Got a good deal on a 1984 International S8 skidder, one big mean SOB ! Its at my mechanic now and we need some tranny parts adn gaskets. Can anyone point me in the direction of a manual for the machine, plus for the Clark tranny? Thanks


----------



## 371groundie (May 31, 2010)

i was under the impression those came with funk trannys. 

a guy up here has like 6 of those S8s, another guy that used to work for him as one too. 

what did you upgrade from?


----------



## Wood Hick (Jun 1, 2010)

The tag on the trans is gone, we were guessing CLARK, but not sure yet. I found info on S7,S9, and S11 on the web, but nothing yet for S8. Those models used either Warners or an Allison automatic, but the S8 is newer. Where are you located? If you have some buddies with S8's I sure would appreciate just knowing what tranny is in it. Thanks ! ( was using an ancient JD440, 1968 vintage )


----------



## catbuster (Jun 1, 2010)

Komatsu dealer? They usually handle IH/Dresser stuff.


----------



## Wood Hick (Jun 1, 2010)

You are correct on Kamatsu, they bought out Dresser? IH industrial, found that out today also. Does anybody know of any skidder junkyards ? I know they are out there, just don't know where to look. I an in Northeast Pa., but will travel, no big deal. Also, there are alot of these IH skidders in Canada, anybody up there know what transmission is in an S8 ?


----------



## mapleking (Jun 1, 2010)

Any of the ones I know about here have a Funk Trans. If I'm not mistaken they can also be found in International wheel loaders.


----------



## catbuster (Jun 2, 2010)

Wood Hick said:


> You are correct on Kamatsu, they bought out Dresser? IH industrial, found that out today also. Does anybody know of any skidder junkyards ? I know they are out there, just don't know where to look. I an in Northeast Pa., but will travel, no big deal. Also, there are alot of these IH skidders in Canada, anybody up there know what transmission is in an S8 ?

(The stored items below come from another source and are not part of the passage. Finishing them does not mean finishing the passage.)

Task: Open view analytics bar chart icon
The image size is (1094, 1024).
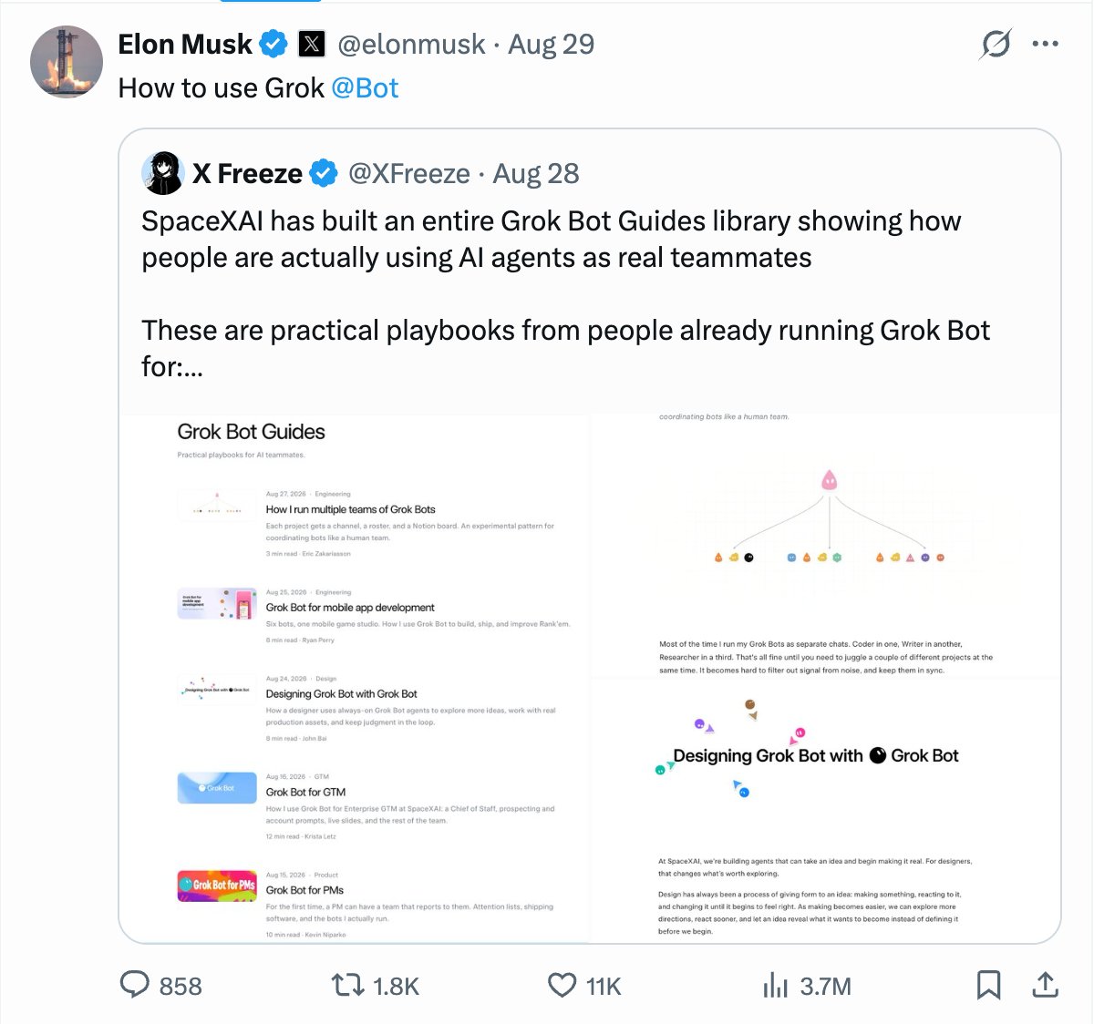Action: (x=775, y=985)
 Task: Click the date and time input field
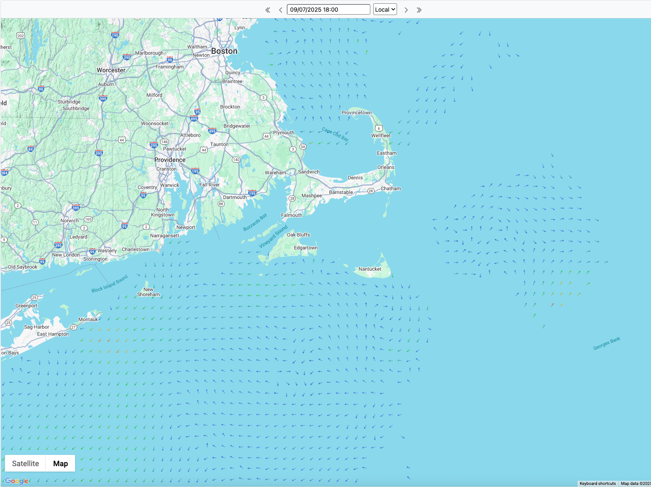328,9
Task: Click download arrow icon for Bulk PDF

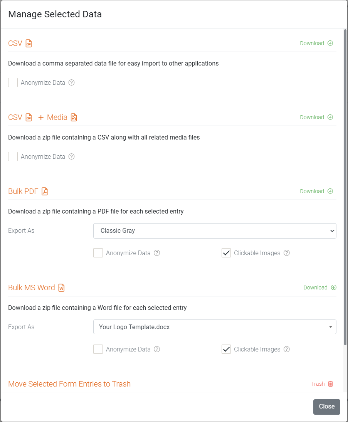Action: [330, 191]
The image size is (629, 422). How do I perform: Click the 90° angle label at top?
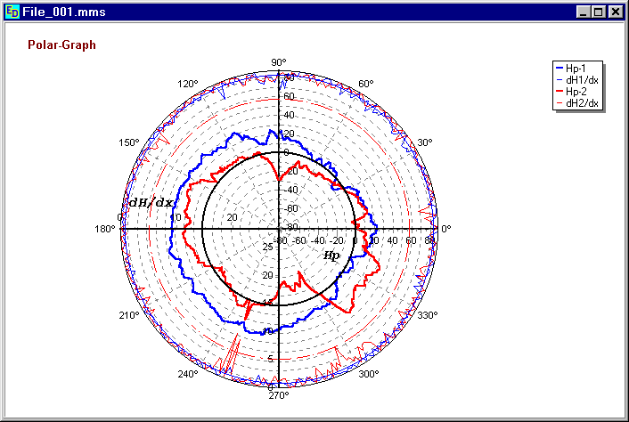click(x=279, y=62)
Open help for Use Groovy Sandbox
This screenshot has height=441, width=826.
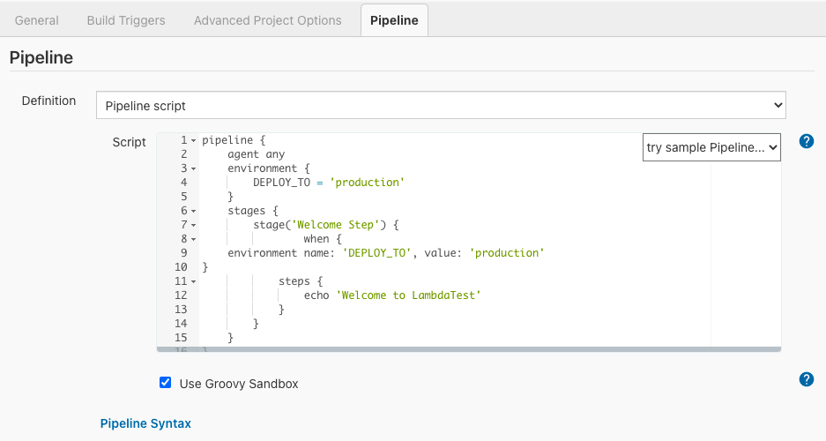(806, 379)
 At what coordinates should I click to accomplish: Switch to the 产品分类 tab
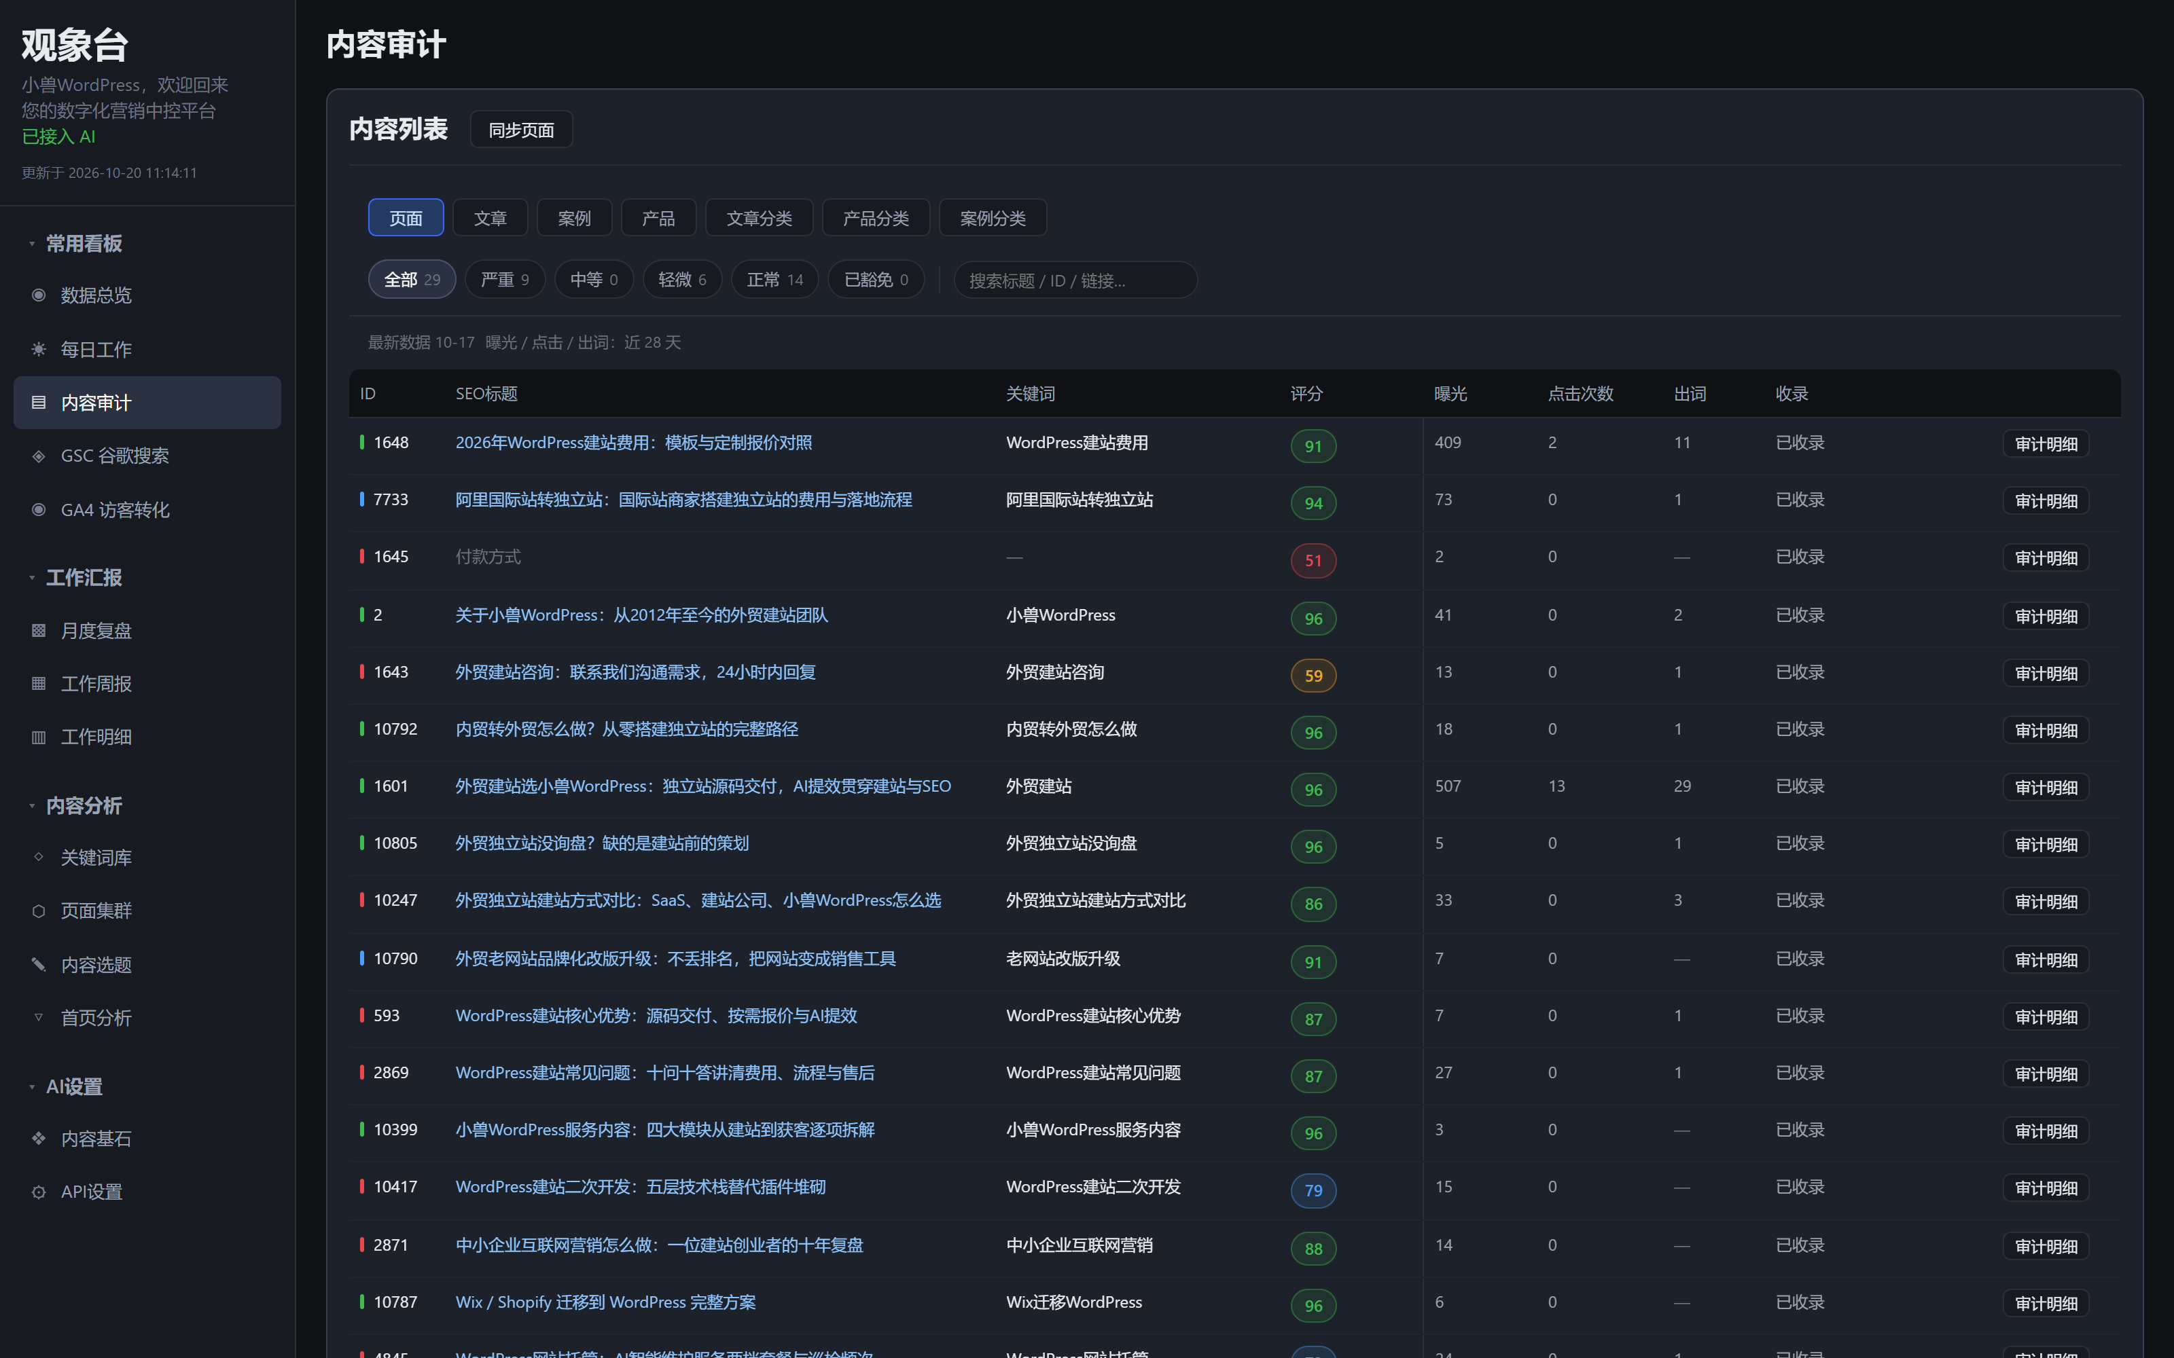point(876,218)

Dresser is working with Komatsu on dealers. It's now Dressta. Komatsu bought some designs for the dozers loader etc.


----------



## 371groundie (Jun 3, 2010)

im in western maine. 

there is a skidder lot in colebrook NH (google it) that is pretty pricey on parts and machines, but i hear that they know thier stuff. so they might be able to get you the info, then you can get the parts elsewhere.


----------



## Wood Hick (Jun 6, 2010)

Thanks Groundie ! Any chance anyone knows the name of the business ?


----------



## Driver625 (Jun 7, 2010)

He might be talking about Eddie Nash's place. If I remember right if you Google "Nash Equipment" you will find a link to it through Machinery Trader.com. Good luck.


I just looked it up. Try nashequipment.com. I know a guy that did buisness with them and he had nothing bad to say about them. Good people it seems like, again good luck.


----------



## Wood Hick (Jun 8, 2010)

Yep, found them. Wow! look at that inventory, they must have several million in used skidders, forwarders, etc. Hopefully he has what I need !


----------



## D&B Mack (Jun 9, 2010)

Wouldn't Case be servicing international equipment?


----------



## Wood Hick (Jun 9, 2010)

Tried that. They only service Ag equipment and only to a certain size governed by what type of dealer they are. The local small time Case dealer can't even get parts for IH industrial aand forestry. Found the Certified IH industrial dealer for my area, Mid Atlantic, and although they are very helpful, when you ID the part you need most of the time its unavailable. If anyone ever gets in the same boat needing help with a Funk tranny, I found the Funk guru of sorts in Chicago, name of the outfit is Palmer Johnson. They emailed me the complete schematic of my transmission , with part numbers this morning less than 24 hours after I made contact with them. They have any and all of the parts ever made, and they ship next day !


----------